Just got my first bike related tattoo. I have 5 other tattoos, but this is the only bike related one. Not quite done yet. I wanted to do it all in 1 session but ran out of time after 3 hours. Needs about another hour or so to finish the shading. Anybody else have any, post 'em up.


----------



## hollister (Sep 16, 2005)

*sorry,skinny tires*

passing on the left


----------



## hollister (Sep 16, 2005)

been posted before, but its a cool site. so here it is again.
http://cyclingtattoogallery.blogspot.com/


----------



## giantrider (Apr 12, 2004)

cool site, thanks for the link.


----------



## lidarman (Jan 12, 2004)

....


----------



## mtnbykr©™ (Jan 6, 2004)

mine is my avatar.


----------



## SeanL (May 4, 2005)

No tattoos for me. Someone gets near me with a needle, and they obviously are out to get me, and therefore I will defend myself.


----------



## j944 (Feb 24, 2006)

hollister said:


> passing on the left


None that are bike related. But, yours are :thumbsup:


----------



## 08nwsula (Oct 19, 2005)

giantrider said:


> Just got my first bike related tattoo. I have 5 other tattoos, but this is the only bike related one. Not quite done yet. I wanted to do it all in 1 session but ran out of time after 3 hours. Needs about another hour or so to finish the shading. Anybody else have any, post 'em up.
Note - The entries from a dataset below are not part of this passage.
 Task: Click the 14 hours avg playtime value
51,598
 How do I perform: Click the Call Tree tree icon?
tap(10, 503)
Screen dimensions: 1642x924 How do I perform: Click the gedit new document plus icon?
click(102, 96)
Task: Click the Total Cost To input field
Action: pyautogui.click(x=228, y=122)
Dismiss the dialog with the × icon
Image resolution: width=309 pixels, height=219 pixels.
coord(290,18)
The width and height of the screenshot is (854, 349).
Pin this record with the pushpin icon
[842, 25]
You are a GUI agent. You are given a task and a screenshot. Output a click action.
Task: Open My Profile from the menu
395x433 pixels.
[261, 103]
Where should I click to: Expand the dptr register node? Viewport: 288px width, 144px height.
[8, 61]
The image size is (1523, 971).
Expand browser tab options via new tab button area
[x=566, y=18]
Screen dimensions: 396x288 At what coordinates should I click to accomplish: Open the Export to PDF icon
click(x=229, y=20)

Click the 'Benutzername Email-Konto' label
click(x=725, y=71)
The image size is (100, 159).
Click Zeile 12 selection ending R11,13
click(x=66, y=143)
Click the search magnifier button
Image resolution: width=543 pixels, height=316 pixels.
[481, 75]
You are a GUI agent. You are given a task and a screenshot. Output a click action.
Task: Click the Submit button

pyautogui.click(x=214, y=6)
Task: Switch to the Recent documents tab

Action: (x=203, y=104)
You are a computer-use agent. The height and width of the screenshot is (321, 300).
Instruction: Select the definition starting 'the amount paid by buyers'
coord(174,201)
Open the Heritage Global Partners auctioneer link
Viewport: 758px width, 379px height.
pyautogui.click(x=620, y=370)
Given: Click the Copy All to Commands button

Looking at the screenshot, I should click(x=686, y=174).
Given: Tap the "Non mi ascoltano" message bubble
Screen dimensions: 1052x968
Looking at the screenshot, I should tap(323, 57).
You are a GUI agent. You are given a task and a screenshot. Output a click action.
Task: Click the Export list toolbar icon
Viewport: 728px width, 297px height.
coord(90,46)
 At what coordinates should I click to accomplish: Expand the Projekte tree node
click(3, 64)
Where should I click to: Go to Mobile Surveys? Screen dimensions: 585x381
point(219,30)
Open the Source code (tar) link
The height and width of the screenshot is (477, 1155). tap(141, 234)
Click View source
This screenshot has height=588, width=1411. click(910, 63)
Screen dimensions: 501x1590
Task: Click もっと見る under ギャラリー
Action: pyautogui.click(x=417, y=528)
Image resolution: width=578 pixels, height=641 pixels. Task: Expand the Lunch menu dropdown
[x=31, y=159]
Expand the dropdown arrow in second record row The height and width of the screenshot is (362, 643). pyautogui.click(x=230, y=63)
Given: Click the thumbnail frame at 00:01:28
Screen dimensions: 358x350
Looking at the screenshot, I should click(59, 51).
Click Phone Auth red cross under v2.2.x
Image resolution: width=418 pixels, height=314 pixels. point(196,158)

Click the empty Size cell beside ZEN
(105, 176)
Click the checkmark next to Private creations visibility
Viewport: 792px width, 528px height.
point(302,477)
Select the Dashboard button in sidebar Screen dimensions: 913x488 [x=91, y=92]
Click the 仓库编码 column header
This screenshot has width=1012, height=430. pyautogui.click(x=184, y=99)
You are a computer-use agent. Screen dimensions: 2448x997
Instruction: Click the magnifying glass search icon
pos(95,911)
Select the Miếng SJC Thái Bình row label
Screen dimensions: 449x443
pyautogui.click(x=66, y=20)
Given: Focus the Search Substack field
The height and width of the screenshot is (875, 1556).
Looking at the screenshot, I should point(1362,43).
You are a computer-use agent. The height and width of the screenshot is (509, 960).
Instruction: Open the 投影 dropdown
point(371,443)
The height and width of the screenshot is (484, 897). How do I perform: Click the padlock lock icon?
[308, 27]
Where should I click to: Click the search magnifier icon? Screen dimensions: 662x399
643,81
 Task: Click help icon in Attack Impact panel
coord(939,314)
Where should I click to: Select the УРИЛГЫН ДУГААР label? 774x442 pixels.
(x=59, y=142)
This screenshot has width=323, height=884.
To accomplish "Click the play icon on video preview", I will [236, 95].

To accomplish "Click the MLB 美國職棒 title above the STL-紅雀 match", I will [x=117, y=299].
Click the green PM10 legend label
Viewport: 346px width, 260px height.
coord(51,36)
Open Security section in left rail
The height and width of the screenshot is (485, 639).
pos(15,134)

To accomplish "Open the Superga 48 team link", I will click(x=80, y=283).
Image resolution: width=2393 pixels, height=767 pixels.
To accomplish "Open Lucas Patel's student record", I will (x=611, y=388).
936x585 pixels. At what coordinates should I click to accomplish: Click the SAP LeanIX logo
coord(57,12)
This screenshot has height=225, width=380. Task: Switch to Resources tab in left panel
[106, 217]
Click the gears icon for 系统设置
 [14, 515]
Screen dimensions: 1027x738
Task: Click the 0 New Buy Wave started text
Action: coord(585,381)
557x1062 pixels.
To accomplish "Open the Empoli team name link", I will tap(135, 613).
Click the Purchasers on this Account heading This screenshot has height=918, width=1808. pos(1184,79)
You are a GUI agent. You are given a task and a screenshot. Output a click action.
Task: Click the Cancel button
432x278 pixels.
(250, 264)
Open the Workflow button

one of my friends got a chain ring in the same spot, now he hates it.


----------



## giantrider (Apr 12, 2004)

08nwsula said:


> one of my friends got a chain ring in the same spot, now he hates it.


i'm not worried about it. My first was 8 eight ago. I put alot of thought into my tats and don't have any regrets about any of them. .


----------



## PeterMiller (Jan 13, 2004)

Mine is my avatar, too.


----------



## Matt22 (Dec 6, 2004)

*itsme*



hollister said:


> been posted before, but its a cool site. so here it is again.
> http://cyclingtattoogallery.blogspot.com/


I'm on there, cool site...


----------



## Mr. GT (Jan 17, 2004)

mine is also my avatar.


----------



## djcrb9 (Jan 13, 2004)

giantrider said:


> i'm not worried about it. My first was 8 eight ago. I put alot of thought into my tats and don't have any regrets about any of them. .


I've got some tattoos, but none that are bike related... yet. Cool design, it looks good.


----------



## cuvier073 (May 22, 2012)

I have a couple tattoos already. My only bike related ones are pure scar tissue, so far.


----------



## SavagePudDin (May 21, 2012)

Looks Good Giantrider!!


----------



## Copperhed51 (Feb 3, 2012)

I have one, but can't post it because I need a post count of 10. Cool tattoo though!


----------